> [Énoncé]: Relevez toutes les personnes désignées par leur nom dans l'article qui suit, consacré à la mort d'un général.

> [Article]:
"""
Peu de semaines après que ce décret eût été rendu, le 10 mars, le général Jean-Louis François mourut à l’Ànse-à-Veau. Né dans la commune des Cayes en 1769, il avait atteint sa 37e année et était par conséquent dans toute la force de l’âge ; mais ses services militaires, ses blessures avaient ruiné sa robuste constitution. Fils d’affranchis noirs, il se trouva comme beaucoup d’autres hommes de sa classe, au premier campement qu’ils firent à Prou, en 1790, sous Rigaud ; il prit part, à tous les événemens politiques, à toutes les guerres qui s’ensuivirent, se conduisant toujours avec honneur sous tous les rapports, et se distinguant par sa bravoure sur le champ de bataille, par sa modération dans les affaires publiques. Signataire de l’acte d’indépendance, il fut généreux envers des ennemis vaincus, s’associant en tous points à la conduite de Pétion qu’il seconda si bien au Haut-du-Cap, à celle de Geffrard qu’il seconda aussi dans le Sud. Il a mérité et obtenu l’estime générale de ses concitoyens, les vifs regrets de sa patrie[15]. Son corps fut inhumé au fort Desbois, construit dans les montagnes de l’Anse-à-Veau. En apprenant sa mort, Geffrard se rendit de suite en cette ville et présida à ses funérailles.
"""
> [Contenu des données]:
"""
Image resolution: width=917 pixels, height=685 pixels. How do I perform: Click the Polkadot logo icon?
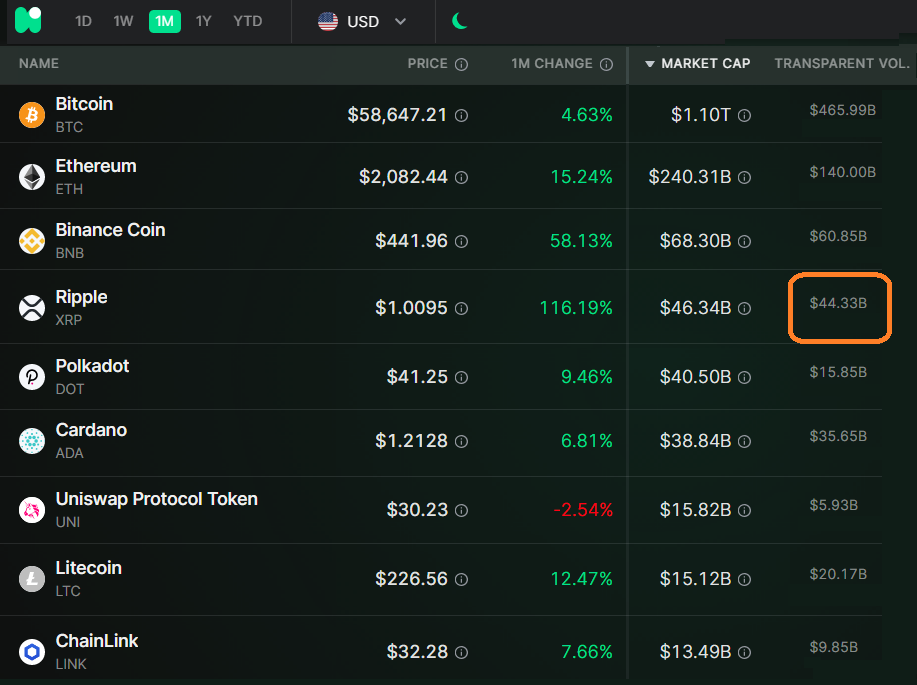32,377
"""
"""
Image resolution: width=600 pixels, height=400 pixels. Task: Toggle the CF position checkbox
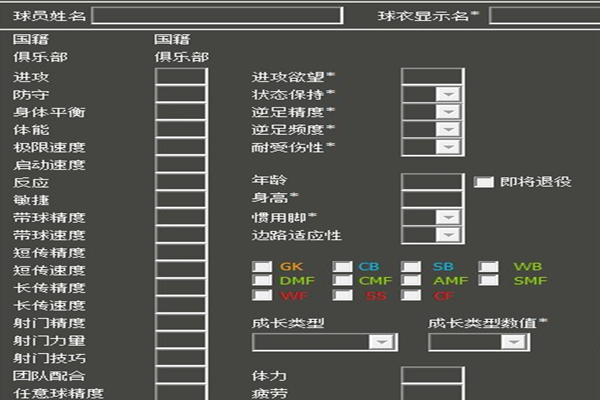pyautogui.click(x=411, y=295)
"""
"""
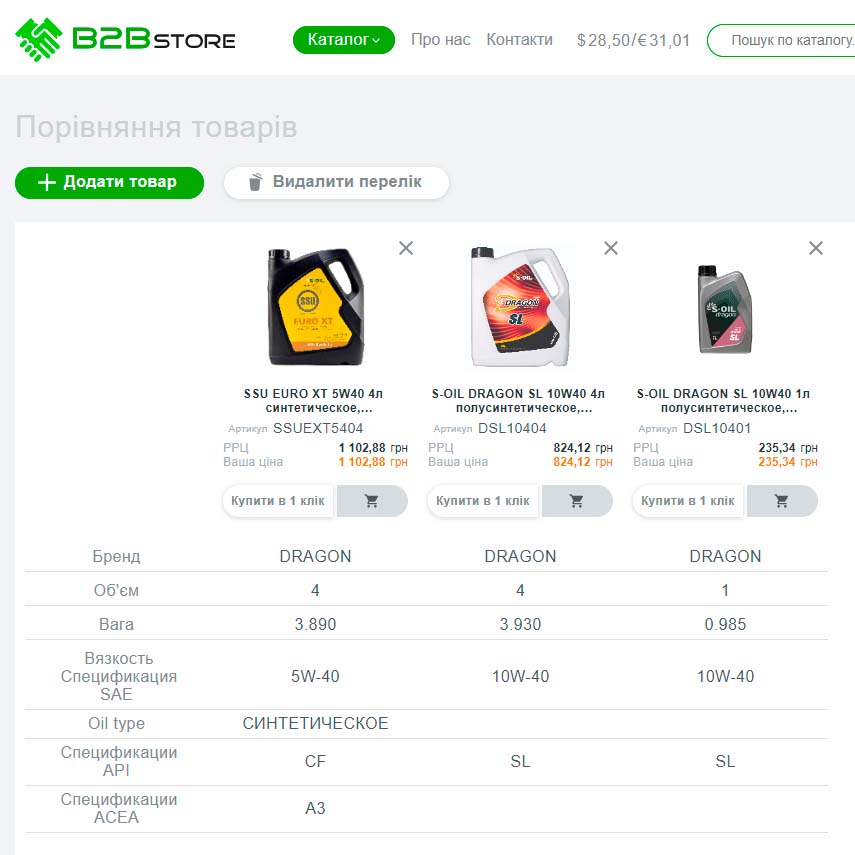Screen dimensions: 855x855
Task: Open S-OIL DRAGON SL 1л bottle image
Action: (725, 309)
"""
> [Corrigé]: Jean-Louis François, Rigaud, Pétion, Geffrard